Rubén Amón-El Confidencial
La pulsión regicida de Iglesias es un problema para Sánchez en un Gobierno de coalición mucho más difunto que la monarquía parlamentaria
Iglesias no ha aportado nada relevante a la política en estos años de mesianismo menguante, pero ha convertido la ideología en una cuestión existencial y conceptual. Es la perspectiva oportunista desde la que la ‘espantá’ del Rey ‘demérito’ ha reanimado el debate de república/monarquía y ha afilado la hoja de la guillotina. La legislatura empezó resucitando a Franco y podría terminar decapitado a los Borbones, si no fuera porque la monarquía parlamentaria tiene mejor salud y porvenir del que sobrentiende la crisis estival y el exilio humillante de Juan Carlos I.
Debe parecerle a Iglesias la princesa Leonor un epígono de la niña del exorcista. Habla idiomas. Y representa la expectativa generacional de la sucesión, tanto por los años (casi 15) como porque va camino de convertirse en la primera reina titular de España desde los tiempos de Isabel II.
La escandalera contemporánea ha suscitado una euforia republicana y ha evocado incluso la melodía revanchista del himno de Riego, pero las supersticiones, ilusiones nostálgicas y pulsiones regicidas –muchas de ellas anidan en el nacionalismo cavernario– subestiman la inercia dichosa de la monarquía parlamentaria. Y no solo por la reputación del sistema político que ha transformado la sociedad española, sino por las garantías que la custodian. Ninguna tan elocuente como la Constitución y ninguna tan estimable como el prestigio de Felipe VI y la progenie en la propia sociedad española. Solo él podía cauterizar la crisis de la Corona y transformar el crimen edípico en una catarsis que preserva la institución de los conspiradores.
El problema más bien lo tiene Sánchez. La presión con que los socios de investidura explícitos (Iglesias) e implícitos (los soberanistas) reclaman el exterminio de la monarquía predispone un envilecimiento de las relaciones políticas y aloja una bomba de relojería en el porvenir del Gobierno coalición. Pablo Iglesias, rehén de las ayudas de Bruselas, ya ha renunciado al maximalismo de su política económica y social. Carece de peso y de influencia. Y ha sido fagocitado por el sanchismo, de tal modo que la bandera republicana representa la oportunidad de redimirse sentimental y políticamente con todos los lagrimones de un melodrama. Iglesias quiere acabar con Felipe VI mediante un calentón. Y resucitar gracias a la hemorragia borbónica.

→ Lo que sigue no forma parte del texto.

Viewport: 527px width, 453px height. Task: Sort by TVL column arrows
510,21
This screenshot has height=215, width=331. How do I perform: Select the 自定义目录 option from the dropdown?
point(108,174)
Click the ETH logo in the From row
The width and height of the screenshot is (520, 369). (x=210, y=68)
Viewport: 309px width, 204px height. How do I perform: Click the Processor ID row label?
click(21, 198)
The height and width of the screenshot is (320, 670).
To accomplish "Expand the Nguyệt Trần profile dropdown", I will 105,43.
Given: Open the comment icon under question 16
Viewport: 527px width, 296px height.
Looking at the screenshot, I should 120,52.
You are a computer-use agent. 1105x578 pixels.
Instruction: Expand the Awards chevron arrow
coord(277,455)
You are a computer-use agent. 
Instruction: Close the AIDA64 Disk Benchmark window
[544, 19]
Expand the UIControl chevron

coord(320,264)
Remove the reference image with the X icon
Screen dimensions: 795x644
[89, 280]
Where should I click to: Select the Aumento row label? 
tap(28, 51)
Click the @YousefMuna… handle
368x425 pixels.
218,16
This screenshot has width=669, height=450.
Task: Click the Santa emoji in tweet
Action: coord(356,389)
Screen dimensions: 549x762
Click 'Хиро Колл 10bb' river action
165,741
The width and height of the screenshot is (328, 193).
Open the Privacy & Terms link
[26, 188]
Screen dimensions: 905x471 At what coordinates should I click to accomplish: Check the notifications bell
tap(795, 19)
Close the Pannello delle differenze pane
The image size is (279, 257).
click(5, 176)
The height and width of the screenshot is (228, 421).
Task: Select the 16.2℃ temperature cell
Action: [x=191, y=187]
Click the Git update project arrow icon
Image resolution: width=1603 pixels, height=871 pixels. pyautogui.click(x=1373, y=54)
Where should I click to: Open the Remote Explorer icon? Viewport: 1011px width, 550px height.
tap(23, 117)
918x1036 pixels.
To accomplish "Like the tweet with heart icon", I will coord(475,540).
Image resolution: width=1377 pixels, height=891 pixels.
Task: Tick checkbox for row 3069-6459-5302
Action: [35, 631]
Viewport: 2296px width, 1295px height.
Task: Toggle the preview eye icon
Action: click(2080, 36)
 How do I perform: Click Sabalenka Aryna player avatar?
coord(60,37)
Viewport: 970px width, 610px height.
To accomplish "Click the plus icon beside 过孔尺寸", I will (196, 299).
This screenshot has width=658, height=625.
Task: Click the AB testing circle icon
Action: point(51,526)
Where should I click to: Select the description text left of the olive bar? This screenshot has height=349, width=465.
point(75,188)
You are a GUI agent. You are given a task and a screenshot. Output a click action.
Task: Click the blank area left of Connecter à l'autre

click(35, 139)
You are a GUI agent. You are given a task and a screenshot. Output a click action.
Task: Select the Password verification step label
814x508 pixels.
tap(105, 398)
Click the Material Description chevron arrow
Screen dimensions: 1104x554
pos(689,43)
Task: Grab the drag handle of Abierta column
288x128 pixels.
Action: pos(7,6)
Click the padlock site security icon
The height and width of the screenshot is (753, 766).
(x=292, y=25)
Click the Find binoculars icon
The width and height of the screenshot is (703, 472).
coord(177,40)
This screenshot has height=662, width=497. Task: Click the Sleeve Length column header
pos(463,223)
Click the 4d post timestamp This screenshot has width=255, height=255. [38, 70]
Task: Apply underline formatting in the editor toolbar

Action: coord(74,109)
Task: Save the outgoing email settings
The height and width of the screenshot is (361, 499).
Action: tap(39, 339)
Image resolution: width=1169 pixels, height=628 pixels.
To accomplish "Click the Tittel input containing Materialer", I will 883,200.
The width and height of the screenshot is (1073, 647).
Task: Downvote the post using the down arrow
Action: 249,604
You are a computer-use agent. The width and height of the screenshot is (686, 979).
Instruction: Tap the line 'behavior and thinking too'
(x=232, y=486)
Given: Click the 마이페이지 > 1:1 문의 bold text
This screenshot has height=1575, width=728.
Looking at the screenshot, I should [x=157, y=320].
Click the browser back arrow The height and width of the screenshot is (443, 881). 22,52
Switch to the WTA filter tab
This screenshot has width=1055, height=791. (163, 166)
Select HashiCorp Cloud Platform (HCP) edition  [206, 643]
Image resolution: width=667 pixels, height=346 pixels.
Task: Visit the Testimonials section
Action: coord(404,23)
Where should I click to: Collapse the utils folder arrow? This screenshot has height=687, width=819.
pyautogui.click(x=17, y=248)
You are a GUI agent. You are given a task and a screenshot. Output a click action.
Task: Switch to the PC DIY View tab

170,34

Corresponde al PSOE custodiar la monarquía parlamentaria. Sánchez sería capaz de subastarla en un mercadillo, ya lo sabemos, pero el consenso predominante a favor de la Corona -PP, Cs, Vox…- y las obligaciones culturales de los socialistas disuaden la posibilidad de un referéndum calenturiento. Habría que abrir en canal la Constitución. Y despojarla del argumento ‘soberano’ de unidad territorial. Por eso los partidos nacionalistas han olido la sangre. La decapitación de los Borbones no aspira tanto a la alternativa del modelo republicano como a la orgía del independentismo y a la balcanización de la propia España en un sindiós geopolítico.
Pablo Iglesias nació el mismo año de la Constitución. Una paradoja o un escarmiento que lo han conducido a la obstinación de contemplarla como una prolongación blasfema del régimen franquista. El espíritu del 78 o del 77 no sería otra cosa que un pacto siniestro entre el antiguo régimen y la connivencia de las generaciones posfranquistas. Un contexto pervertido que habría consentido al Rey erigirse en jefe de Estado por unción del caudillo. Y con el ánimo de preservar el linaje biológico sin atenerse a las obligaciones democráticas de las urnas. Se trata de una teoría bastante popular —exhumar a Franco para enterrar a los Borbones— y no menos sesgada cuya frivolidad desdibuja los hitos de la Transición, relativiza el dolor de los años de plomo y ubica el nacimiento de la Historia allí donde, por lo visto, una generación comienza a vivirla.
El “yo no había nacido” funciona como esquema caprichoso de refutación y como argumento atrabiliario de discordia. Tampoco estuvimos cuando ardió la zarza de los 10 mandamientos. Ni cuando se proclamó en París la Declaración Universal de los Derechos Humanos.
Quiere decirse que Iglesias confunde premeditadamente el absolutismo con la monarquía parlamentaria. Y pretende convencernos de que los Borbones, sin distinción de felipes ni leonores, mantienen sojuzgados a los españoles, de tal manera que la solución al porvenir de la nación consiste en una buena teocracia iraní o en una república bolivariana.